L’UE veut-elle supprimer le droit de veto comme l’affirme Jordan Bardella ? Ce qu’il en est vraiment

Jordan Bardella sur le plateau de France le 23 mai 2024, lors du débat européen face à Gabriel Attal.
THOMAS SAMSON / AFP Jordan Bardella sur le plateau de France le 23 mai 2024, lors du débat européen face à Gabriel Attal.

POLITIQUE - Haro sur le droit de veto. À trois semaines du scrutin européen, la tête de liste du Rassemblement national Jordan Bardella et le Premier ministre Gabriel Attal se sont retrouvés face à face dans L’Évènement sur France 2. L’occasion de débattre sur la récente crise agricole, le nucléaire et aussi les institutions européennes et le droit de veto propre à chaque État membre.

Le président du RN Jordan Bardella a accusé le camp macroniste mené par Valérie Hayer de vouloir « supprimer le droit de veto de la France ». « C’est le projet des Macronistes au niveau européen », s’est indigné Jordan Bardella, accusant le Premier ministre et son camp d’avoir contribué à son vote au Parlement européen.

« Le droit de veto de la France, c’est le cœur des nations, de la souveraineté de la France et de la souveraineté populaire, qui permet au Conseil à une nation de dire “non” à une nouvelle fiscalité européenne et à l’appropriation par Bruxelles d’enjeu diplomatique », a-t-il ajouté.

Un outil interrogé dans l’UE

Le droit de veto d’un État membre de l’UE ne peut s’appliquer que lors des votes du Conseil européen faits à l’unanimité - et non pas à la majorité qualifiée, le deuxième mode de scrutin du Conseil. Les votes à l’unanimité ne peuvent avoir cours que sur un petit nombre de sujets : la politique étrangère et la sécurité commune, la citoyenneté, l’adhésion à l’UE ou encore la fiscalité. Dans ces domaines, en l’absence d’unanimité - donc si un seul des États membres vote contre -, la décision ne peut pas être adoptée : c’est le fameux « droit de veto ».

Cet outil a parfois ralenti les discussions européennes : en janvier 2024, la Hongrie a ainsi bloqué une nouvelle aide financière à l’Ukraine. En réponse à Jordan Bardella, Gabriel Attal a, lui, évoqué la taxe sur les géants du numérique, appliquée en France, mais selon lui difficilement réalisable à l’échelle européenne où certains pays qui « pratiquent du dumping social » pourraient justement faire usage de ce veto.

De ce fait, certains responsables politiques dont Emmanuel Macron plaident depuis plusieurs années pour modifier les modalités de vote du Conseil, en réduisant les domaines où le vote à l’unanimité est requis, au profit d’un vote à la majorité qualifié qui n’admet pas de droit de veto.

Un vote non contraignant sur le droit de veto

Comme le dit Jordan Bardella, le sujet a déjà fait l’objet d’un vote à l’échelle européenne.
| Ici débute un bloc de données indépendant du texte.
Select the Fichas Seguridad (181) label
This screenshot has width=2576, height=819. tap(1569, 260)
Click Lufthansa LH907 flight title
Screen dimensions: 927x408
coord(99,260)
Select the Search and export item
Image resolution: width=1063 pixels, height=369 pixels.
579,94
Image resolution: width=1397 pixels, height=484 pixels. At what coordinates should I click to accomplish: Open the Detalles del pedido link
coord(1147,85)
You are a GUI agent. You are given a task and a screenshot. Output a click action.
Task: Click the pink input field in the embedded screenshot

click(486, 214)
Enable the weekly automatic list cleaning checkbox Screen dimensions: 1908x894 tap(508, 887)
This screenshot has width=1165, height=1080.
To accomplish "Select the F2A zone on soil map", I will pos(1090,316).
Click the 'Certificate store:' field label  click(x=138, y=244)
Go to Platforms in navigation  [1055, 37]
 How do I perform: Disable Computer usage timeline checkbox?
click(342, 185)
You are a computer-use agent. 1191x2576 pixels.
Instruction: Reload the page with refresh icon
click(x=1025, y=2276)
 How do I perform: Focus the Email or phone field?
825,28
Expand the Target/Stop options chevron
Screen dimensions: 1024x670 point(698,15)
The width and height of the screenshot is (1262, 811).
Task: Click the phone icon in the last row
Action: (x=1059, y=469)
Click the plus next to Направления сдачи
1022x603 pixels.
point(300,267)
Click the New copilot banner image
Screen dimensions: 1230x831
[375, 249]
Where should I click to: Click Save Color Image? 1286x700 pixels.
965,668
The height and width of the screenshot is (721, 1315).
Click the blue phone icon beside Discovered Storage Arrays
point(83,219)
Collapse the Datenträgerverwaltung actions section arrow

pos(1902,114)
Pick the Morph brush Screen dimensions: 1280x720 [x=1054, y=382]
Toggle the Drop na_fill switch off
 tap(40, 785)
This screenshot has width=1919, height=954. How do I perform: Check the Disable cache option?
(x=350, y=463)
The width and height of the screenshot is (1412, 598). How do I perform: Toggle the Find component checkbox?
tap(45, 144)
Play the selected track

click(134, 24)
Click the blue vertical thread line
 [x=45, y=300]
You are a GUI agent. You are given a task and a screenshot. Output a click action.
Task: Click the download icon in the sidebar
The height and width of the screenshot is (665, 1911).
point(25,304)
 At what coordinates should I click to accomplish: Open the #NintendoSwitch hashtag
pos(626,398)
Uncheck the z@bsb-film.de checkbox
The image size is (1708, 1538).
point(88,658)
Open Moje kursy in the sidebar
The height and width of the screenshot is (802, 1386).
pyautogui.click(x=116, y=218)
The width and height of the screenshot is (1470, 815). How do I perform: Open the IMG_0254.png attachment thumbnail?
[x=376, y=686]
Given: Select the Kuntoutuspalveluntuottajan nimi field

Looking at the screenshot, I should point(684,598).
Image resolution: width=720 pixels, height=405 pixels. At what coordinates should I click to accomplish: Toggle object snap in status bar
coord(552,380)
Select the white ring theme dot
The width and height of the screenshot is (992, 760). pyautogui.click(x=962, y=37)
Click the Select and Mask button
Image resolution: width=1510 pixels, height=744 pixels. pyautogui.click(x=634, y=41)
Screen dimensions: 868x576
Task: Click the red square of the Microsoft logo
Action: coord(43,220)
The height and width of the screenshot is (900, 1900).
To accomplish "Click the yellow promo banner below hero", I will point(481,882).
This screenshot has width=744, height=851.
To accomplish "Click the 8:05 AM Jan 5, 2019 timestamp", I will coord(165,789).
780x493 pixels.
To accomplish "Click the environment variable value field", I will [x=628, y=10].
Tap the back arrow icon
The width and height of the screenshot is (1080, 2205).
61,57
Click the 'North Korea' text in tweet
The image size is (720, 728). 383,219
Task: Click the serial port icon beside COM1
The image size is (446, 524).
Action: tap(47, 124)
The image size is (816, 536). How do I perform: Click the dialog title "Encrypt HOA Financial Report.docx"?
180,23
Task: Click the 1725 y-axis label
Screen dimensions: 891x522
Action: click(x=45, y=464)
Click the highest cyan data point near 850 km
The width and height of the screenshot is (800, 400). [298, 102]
En novembre 2023, le Parlement a adopté une résolution qui propose d’élargir le nombre de domaines (parmi lesquels la politique étrangère, la sécurité et la défense) où les décisions sont prises par un vote à la majorité qualifiée. Ces propositions étaient en partie issue du rapport Verhofstadt, du nom d’un des rapporteurs l’eurodéputé belge Renew Guy Verhofstadt.

Il ne s’agit donc pas de « supprimer » le droit de veto comme l’affirme Jordan Bardella. De plus, le chef du parti d’extrême droite omet également de préciser que cette résolution n’est nullement contraignante. « Le Parlement européen a voté une résolution. Mais c’est un texte qui n’a aucune force juridique, c’est simplement un avis qui est exprimé, sur la façon dont il voit l’avenir des institutions européennes », expliquait au moment du vote à l’AFP Christine Verger, vice-présidente de l’Institut de recherche européen Jacques Delors et ancienne directrice des relations avec les parlements nationaux au Parlement européen.